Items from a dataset
--- --- ---
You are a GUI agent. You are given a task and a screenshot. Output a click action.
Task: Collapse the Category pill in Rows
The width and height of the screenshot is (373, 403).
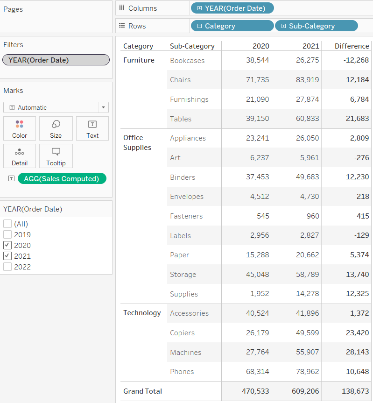pyautogui.click(x=200, y=26)
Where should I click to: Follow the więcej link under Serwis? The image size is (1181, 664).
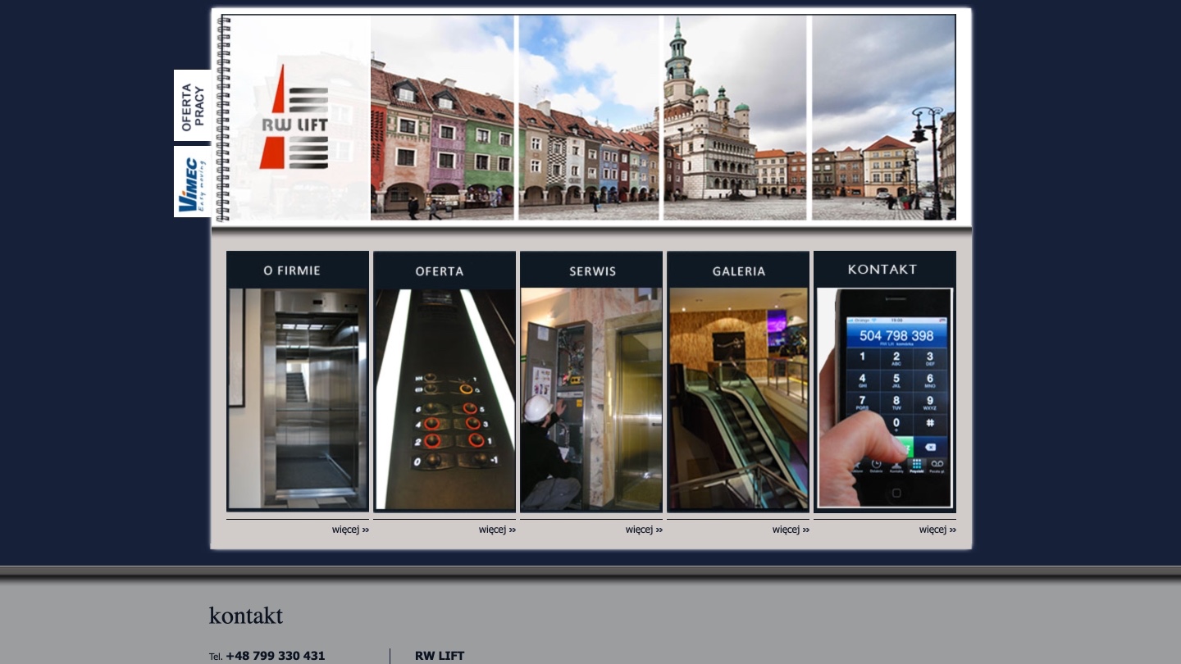[x=644, y=530]
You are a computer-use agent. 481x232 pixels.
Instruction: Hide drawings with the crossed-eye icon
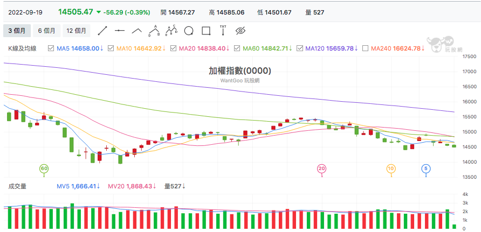[241, 31]
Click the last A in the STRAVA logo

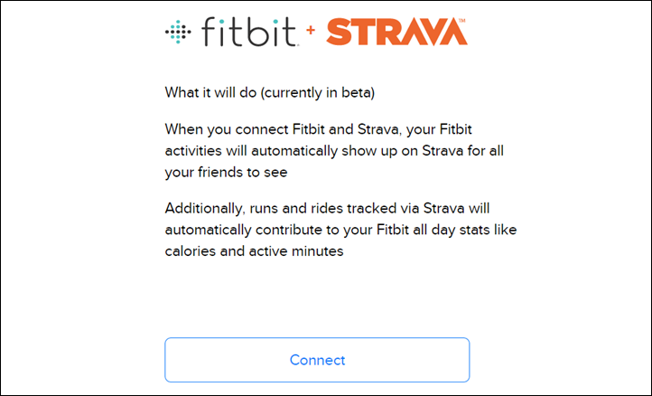(x=452, y=32)
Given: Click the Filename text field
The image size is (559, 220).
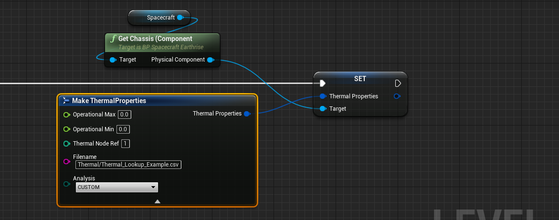Looking at the screenshot, I should (x=128, y=165).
--- --- ---
What this task involves: Set down only the lines running from the line with "Click the last A in the STRAVA logo" to the end of the entries, inclusive; omit every picture.

Result of the task:
Click the last A in the STRAVA logo

(x=452, y=32)
Given: Click the Filename text field
The image size is (559, 220).
Looking at the screenshot, I should (x=128, y=165).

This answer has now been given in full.